Open2021/09/01にコメント追加3

機械学習、深層学習の前処理tips

schnell 2021/08/31に更新

データの分割

利用するモジュール

pandas
sklearn.model_selection

サンプルコード

jsonlines形式のデータをtrain, test, valid = 8 : 1 : 1 で分割。正解データは'label'カラムに指定している。
それぞれのファイルの正解ラベルの割合が等しくなるように分割している。

import pandas as pd
from sklearn.model_selection import train_test_split

filename = 'raw_data.json'
df = pd.read_json(filename, orient='records', lines=True)

train, valid_test = train_test_split(df, test_size=0.2, shuffle=True, random_state=0, stratify=df['label'])
valid, test = train_test_split(valid_test, test_size=0.5, shuffle=True, random_state=0, stratify=valid_test['label'])
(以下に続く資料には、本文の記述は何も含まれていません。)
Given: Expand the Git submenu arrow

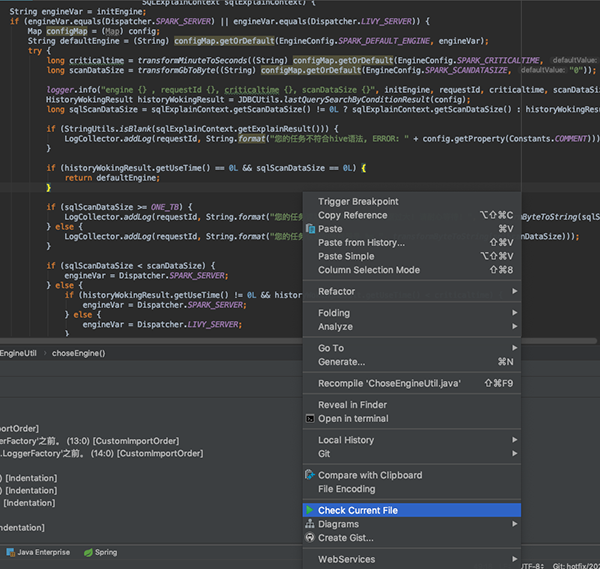Looking at the screenshot, I should point(515,453).
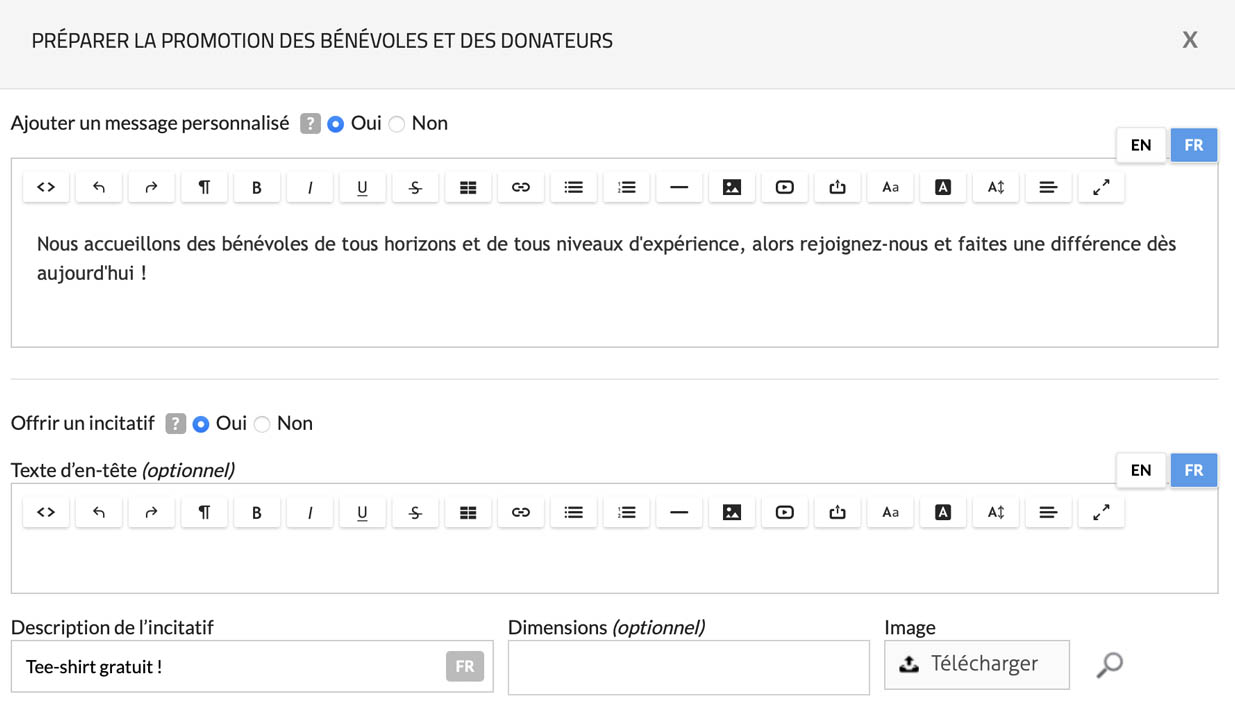The height and width of the screenshot is (710, 1235).
Task: Open font size (Aa) dropdown in header editor
Action: coord(890,512)
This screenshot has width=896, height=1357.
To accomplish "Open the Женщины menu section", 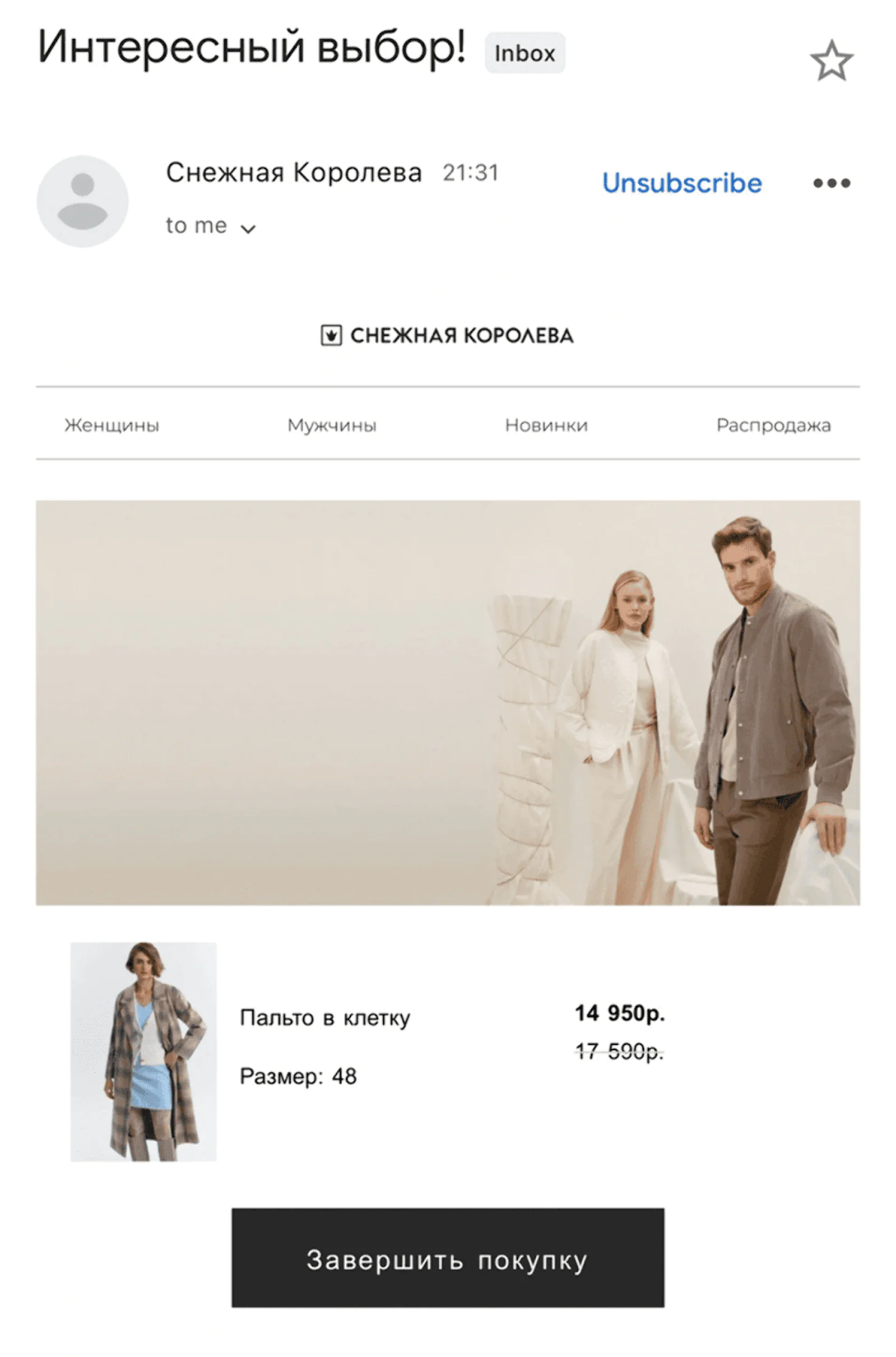I will pos(112,425).
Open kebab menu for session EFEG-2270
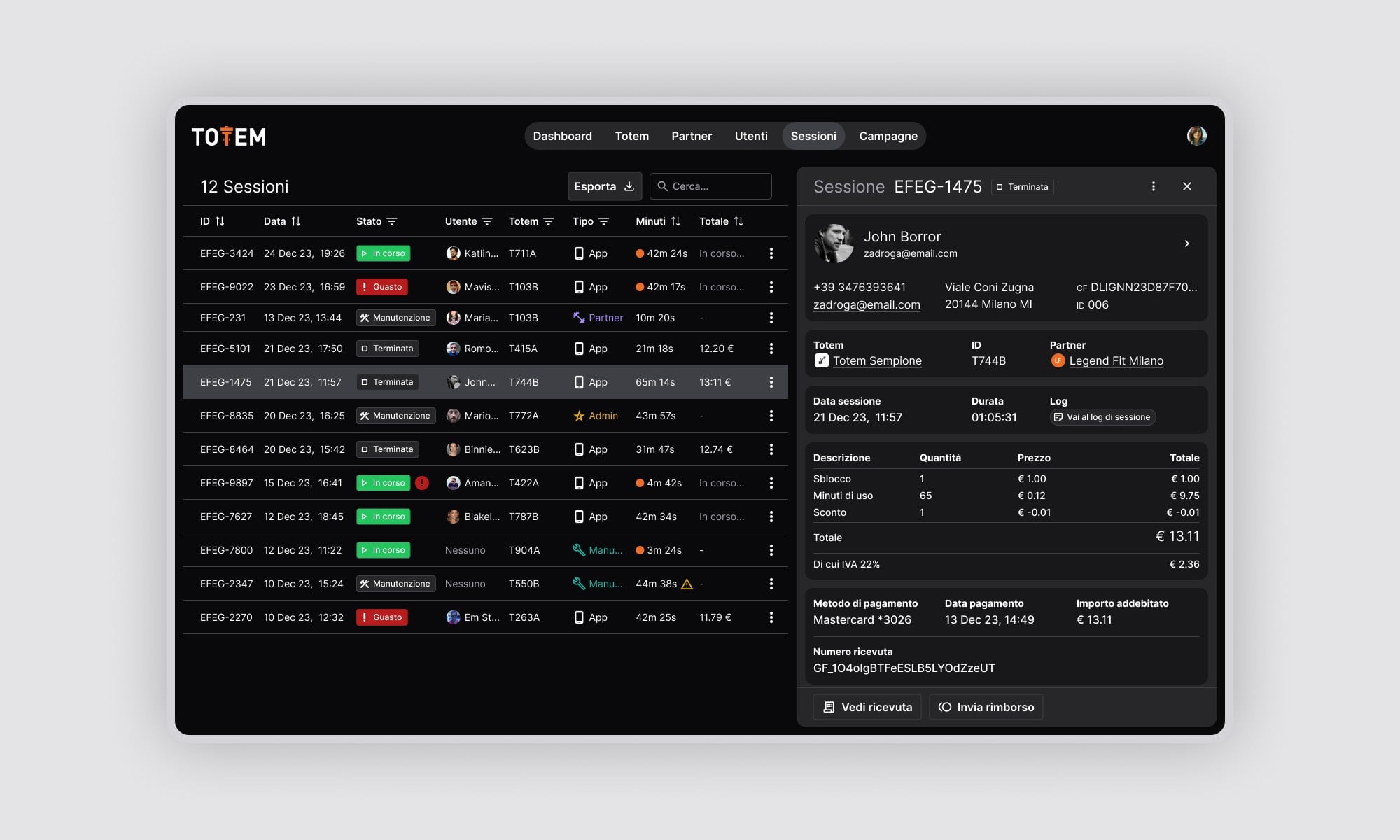The height and width of the screenshot is (840, 1400). click(x=771, y=617)
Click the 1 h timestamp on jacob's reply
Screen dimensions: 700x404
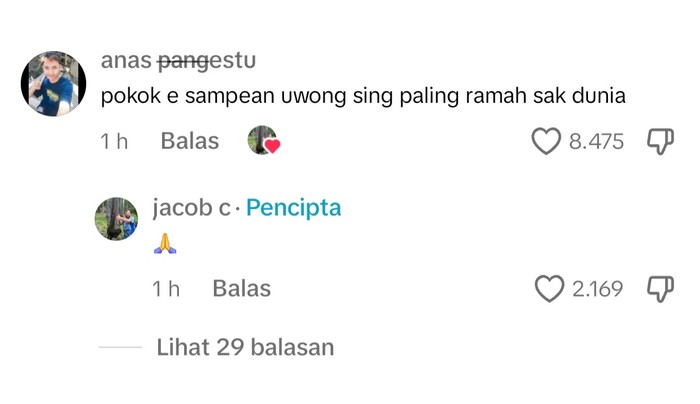[166, 289]
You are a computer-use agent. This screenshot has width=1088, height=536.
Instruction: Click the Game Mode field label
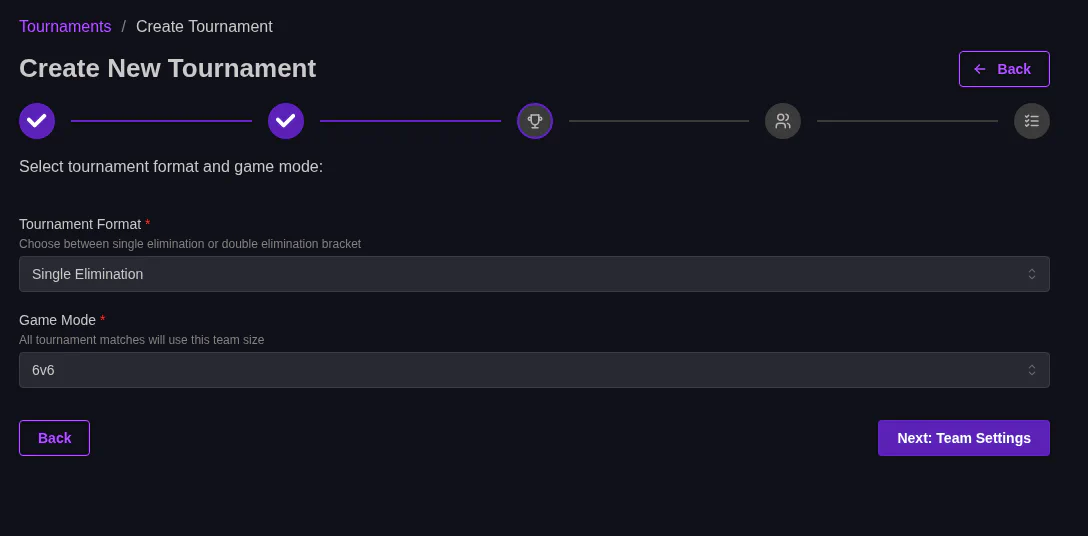click(57, 320)
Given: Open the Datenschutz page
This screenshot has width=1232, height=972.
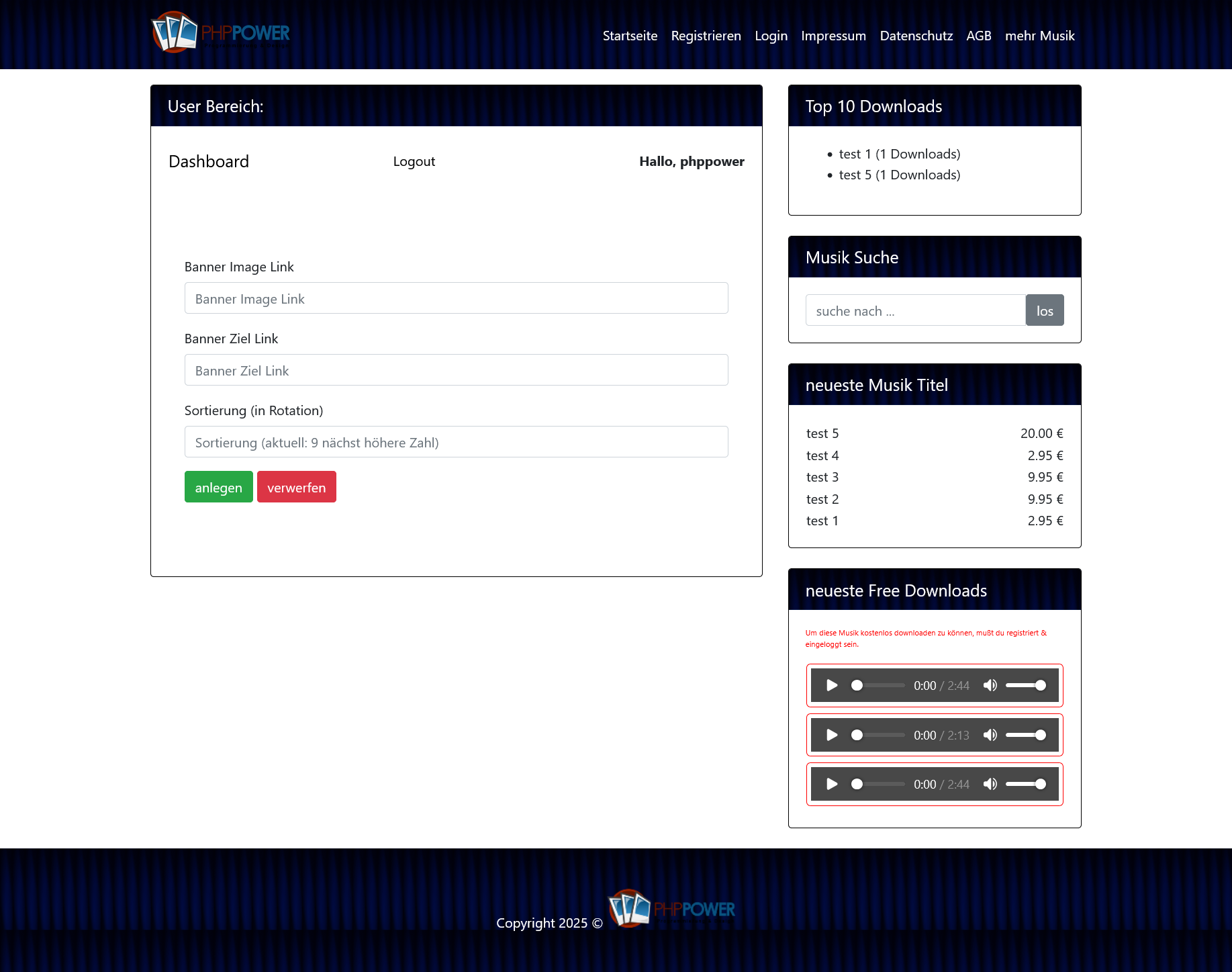Looking at the screenshot, I should coord(916,36).
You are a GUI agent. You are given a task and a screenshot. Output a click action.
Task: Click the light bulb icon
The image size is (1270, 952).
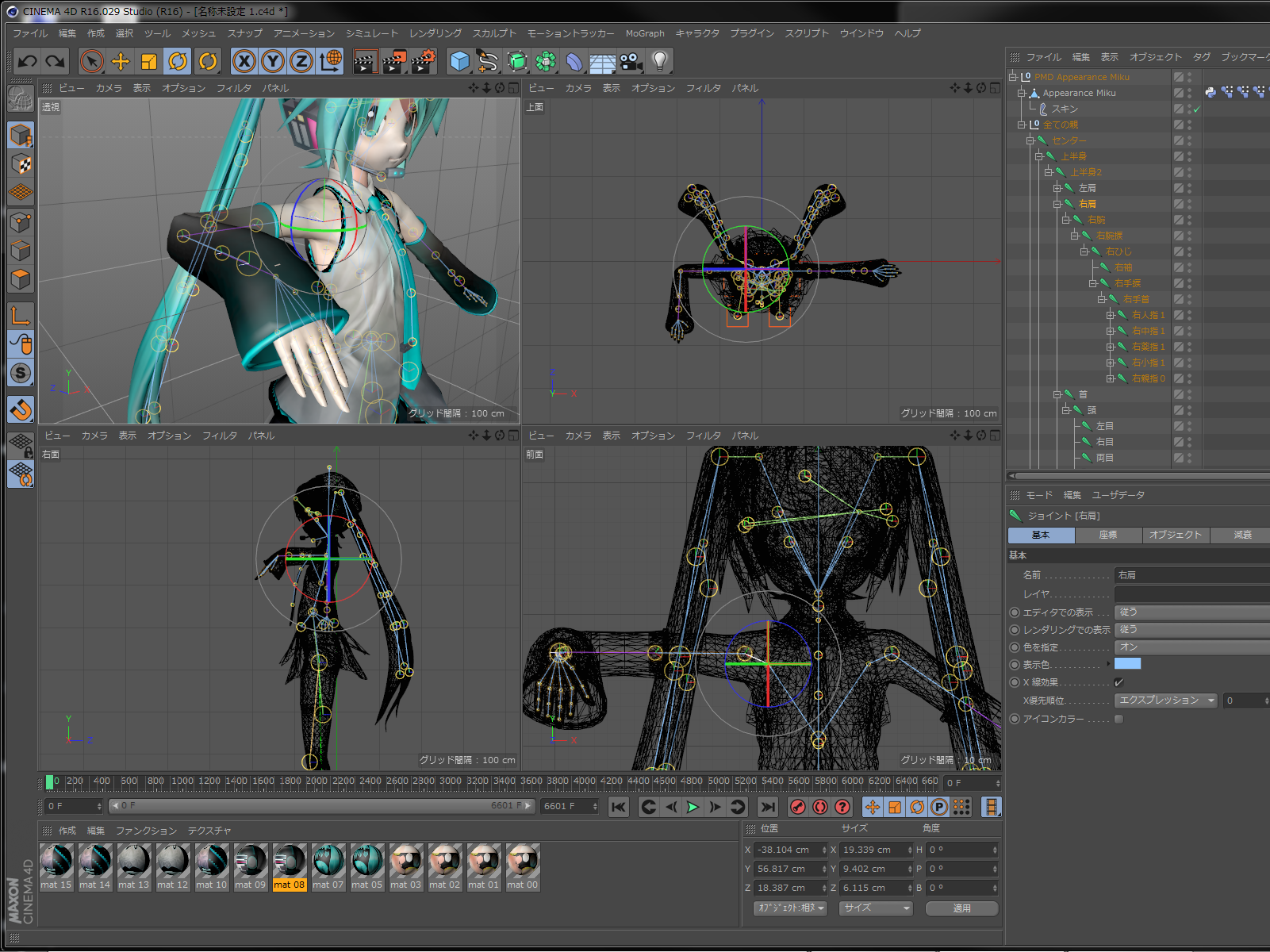point(659,61)
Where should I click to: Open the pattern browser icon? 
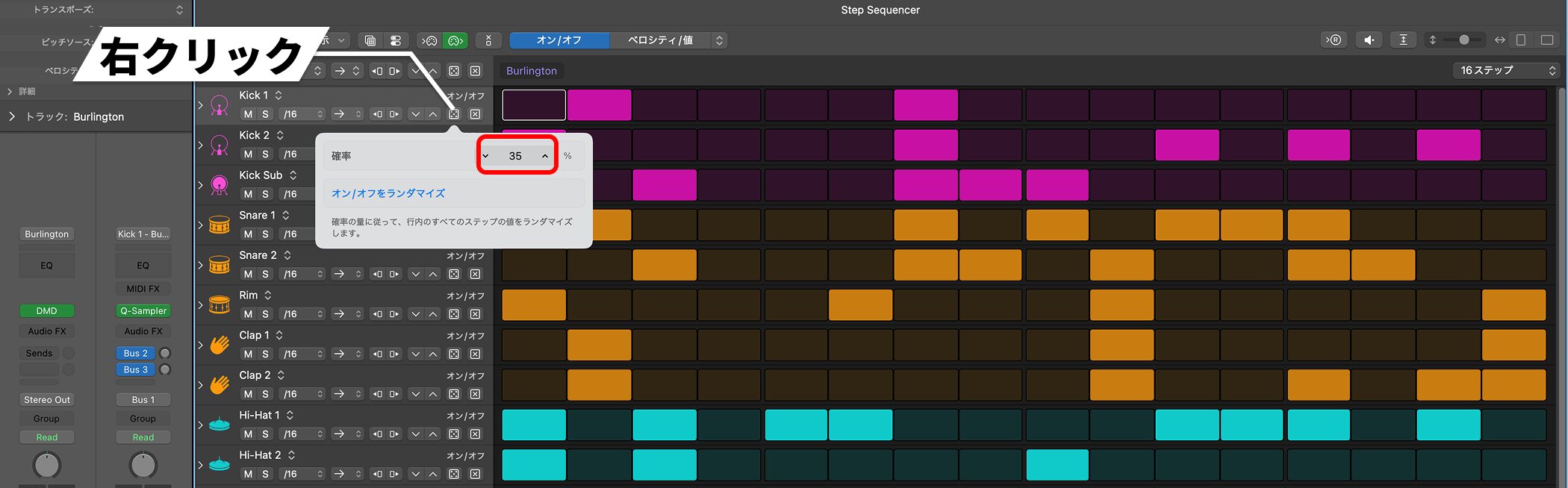point(370,40)
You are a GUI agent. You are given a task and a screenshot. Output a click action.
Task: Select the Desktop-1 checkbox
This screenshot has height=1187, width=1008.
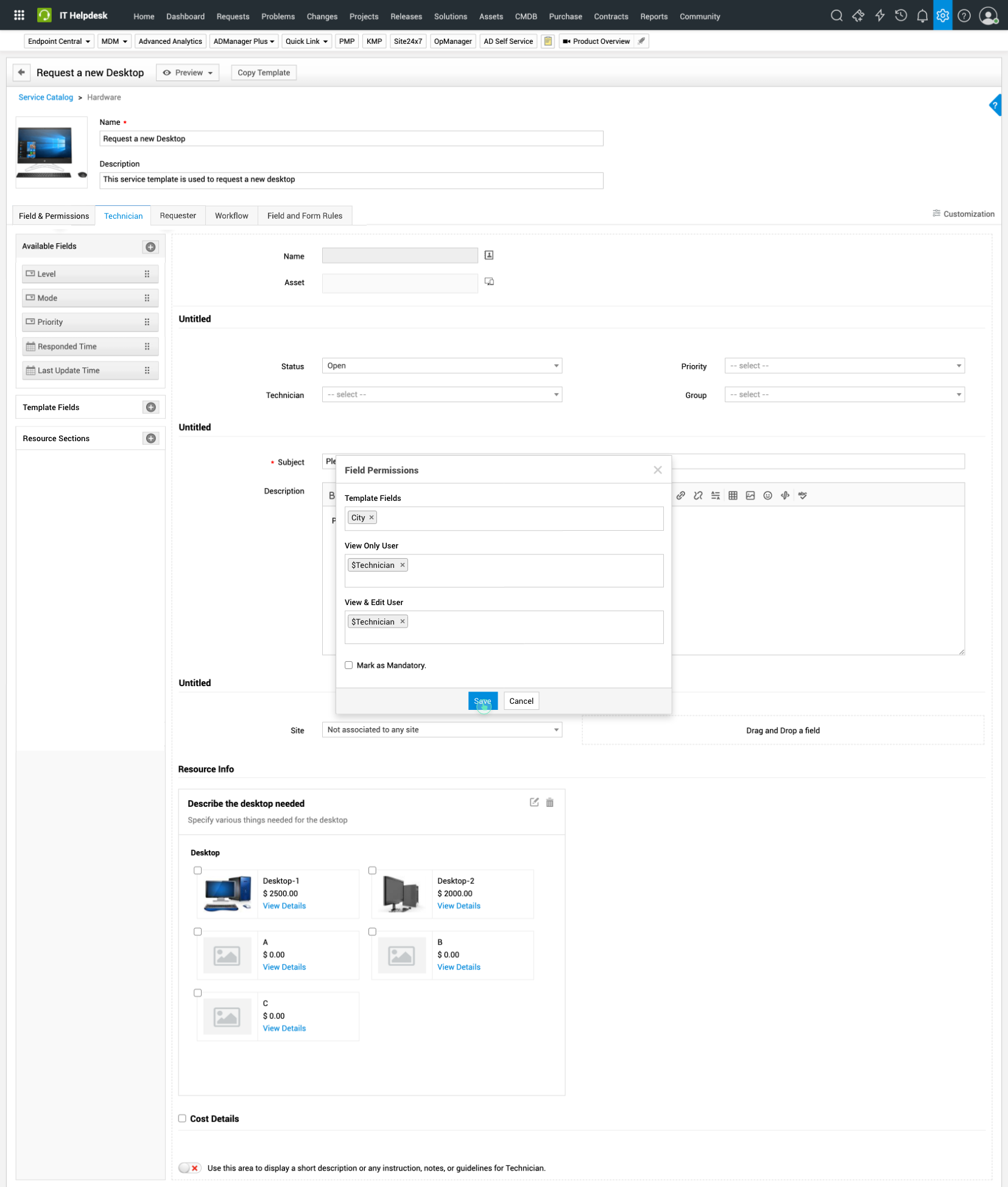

train.to_json('train.json', orient='records', lines=True, force_ascii=False)
test.to_json('test.json', orient='records', lines=True, force_ascii=False)
valid.to_json('valid.json', orient='records', lines=True, force_ascii=False)

schnell 2021/09/01に更新

データの変換

TSV -> JSONLINES

import json
import csv

colums = ('sentence', 'label')
filename = 'data.tsv'
outfile = 'data.json'

with open(filename, newline='', mode='r') as f, open(outfile, newline='', mode='w') as fw:
    for row in csv.DictReader(f, colums, delimiter='\t'):
        text = json.dumps(row, ensure_ascii=False, separators=(',', ':'))
        fw.write(text + '\n')

schnell 2021/09/01

テキスト処理

連続する半角スペースを1つにする

space = re.compile('[\u3000 ]+[\u3000 ]')
re.sub(space, '', text)